___ DOCUMENT PASSAGE ___

Puppies: Dear owners, please note that, it takes at least 6 months for a dog to test positive after it has been infected. Hence, for a puppy under 7 months of age, you can start a heartworm prevention care regime without a heartworm test. Make sure, your puppy is tested 6 months after your initial visit, tested again 6 months later, and once in every year after that to ensure he is heartworm-free.

Adult dogs: If your dog is over 7 months of age and has not been tested even once as a preventive need, then he needs to be tested prior to starting a heartworm prevention care. Likewise, he too needs to be tested 6 months later, and 12 months later and yearly after that.

In case of one or more missed doses, the dog should be tested immediately, then tested again six months later and annually after that. Heartworm medications are very successful, but dogs can still become infected. Hence, annual testing is necessary even when your dog is on a heartworm prevention care year-round to ensure that the prevention program is working.

___ RAW DATA ___

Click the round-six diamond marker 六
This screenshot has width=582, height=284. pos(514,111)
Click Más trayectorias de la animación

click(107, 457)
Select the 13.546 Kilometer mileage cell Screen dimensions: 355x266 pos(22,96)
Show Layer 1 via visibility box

___

= EXERCISE OBJECTIVE =
Extend the heartworm testing guidance above, picking up after its final sentence.

= ANSWER TO THE EXERCISE =
Note: It takes at least 6 months for a dog to test positive after it has been infected.

Preventive measures for heartworm disease

  • Test for heartworms. You can’t give your dog preventative medication if he is already infected with heartworms. If you do so, it will cause series health complications in your dog.
  • After testing, when the test results are found to be ‘negative’, you can start giving your dog his vet recommended dose of preventative heartworm pills or shots. Do keep a record for the same in your dog’s health book.
  • There are medications available for heartworms as a once-a-month chewable, and a twice-a-year injection shot. You can discuss with the vet and choose the best option for your dog.
  • To be on the safe side, get a heartworm test done once in a year with the vet’s guidance.
  • Do not give your dog OTC or non-prescribed pills.

Heartworm disease treatment & care

If your dog tests positive for heartworms, do not worry, the good news is, most infected dogs can be successfully treated. Your initial goal must be to stabilize your dog when he shows signs of heartworm infection, and secondly, to kill all the adult and immature heartworms. Basically, the heartworm treatment has these steps:

  • Confirm the diagnosis because the treatment for heartworm is both expensive and complex, and you will want to be absolutely sure that treatment is necessary.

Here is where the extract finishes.